The Apple/Samsung Smartphone Patent War Continues

 Last December in Risk Management, we reported about the ongoing smartphone patent war being waged between Apple and Samsung that has seen each side seek injunctions throughout the world in an effort to stop their rival from selling products that they believe infringe on their patents. It’s a battle made all the more interesting by the fact that throughout all the legal manuevering, Apple remains Samsung’s biggest customer for smartphone parts.
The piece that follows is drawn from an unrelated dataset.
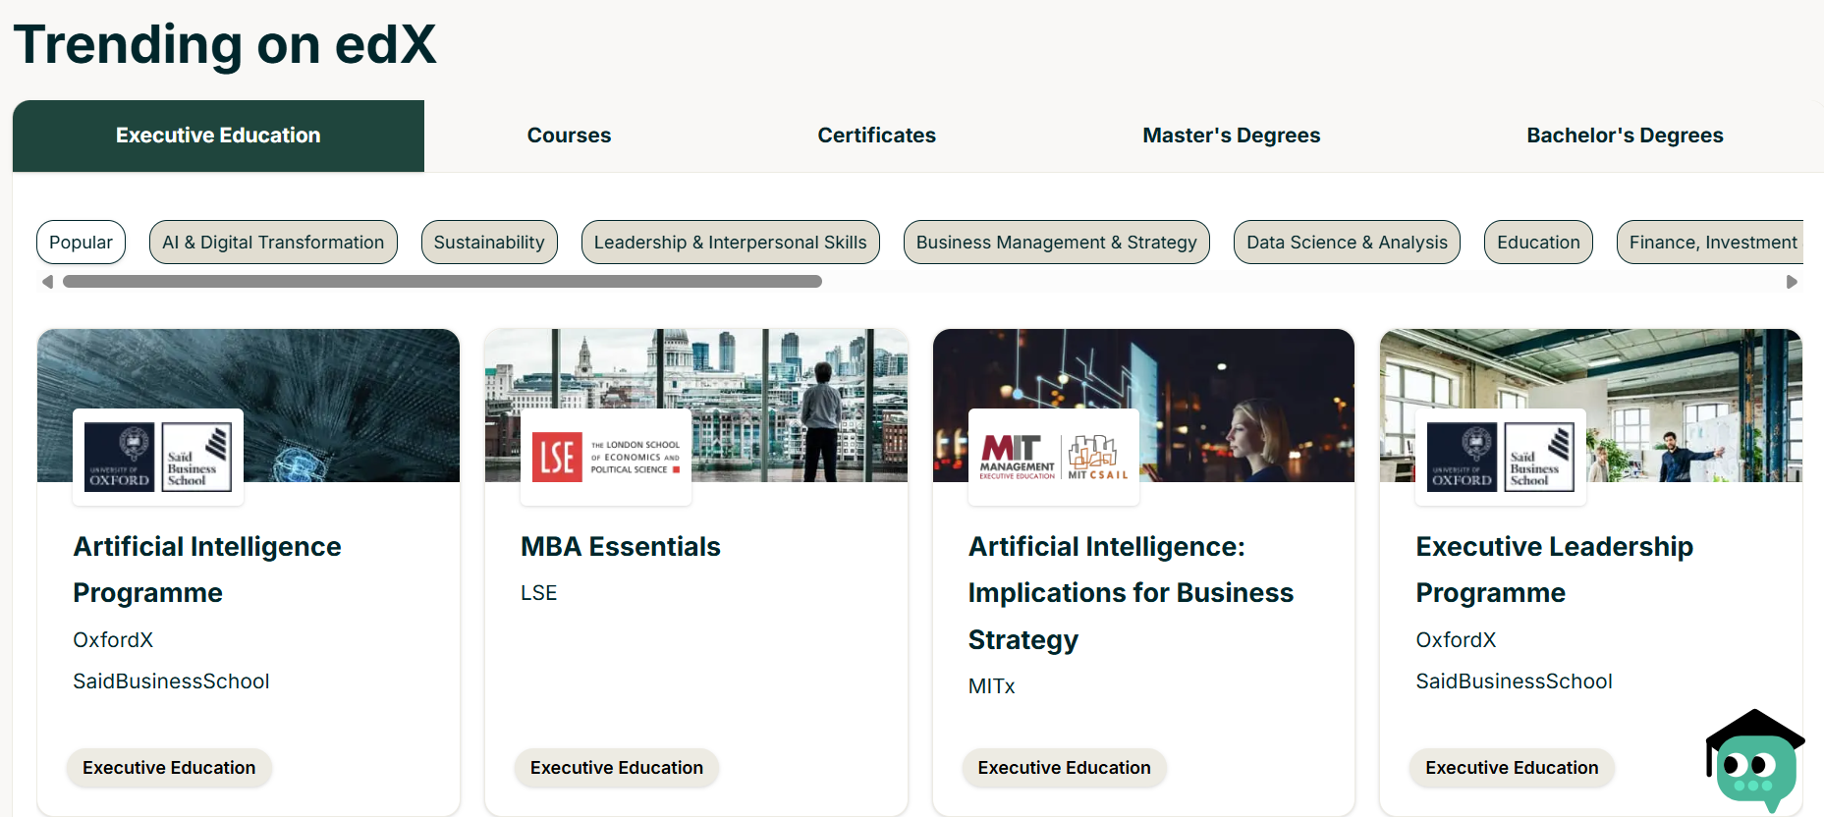Click the Oxford Saïd logo on AI Programme card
Today the fight continues as many observers are anticipating that Apple will file for a restraining order banning Samsung from selling its hotly-anticipated Galaxy S III phone, which is expected to make its U.S. debut on June 21. The phone went on sale in Europe last month and in a CNET UK review it was dubbed the “Ferrari of Android phones” and was expected “to give the iPhone a good run for its money.” However, Apple claims that the Galaxy S III violates two of its software patents and wants to prevent its domestic launch from happening (especially since it would give Samsung the chance to gain some market share ahead of a new iPhone release). Samsung disagrees of course, and says that it will “demonstrate to the court that the Galaxy S III is innovative and distinctive.”

The decision to ban the Galaxy S III will need to be made by U.S. District Judge Lucy Koh, who is already set to preside over another Apple vs. Samsung patent trial involving other Samsung phones and tablets expected to begin next month. Koh has said that if Apple seeks the new injunction, it will likely force her to push back the other trail date as she will be forced to reshuffle the other cases on her docket.

“I cannot be an Apple v. Samsung judge,” she said.

So it would seem that Apple’s next move will be based on what case it considers to be of higher priority–the longer-standing issue or the new threat? Either way, the smartphone wars show no sign of a cease-fire.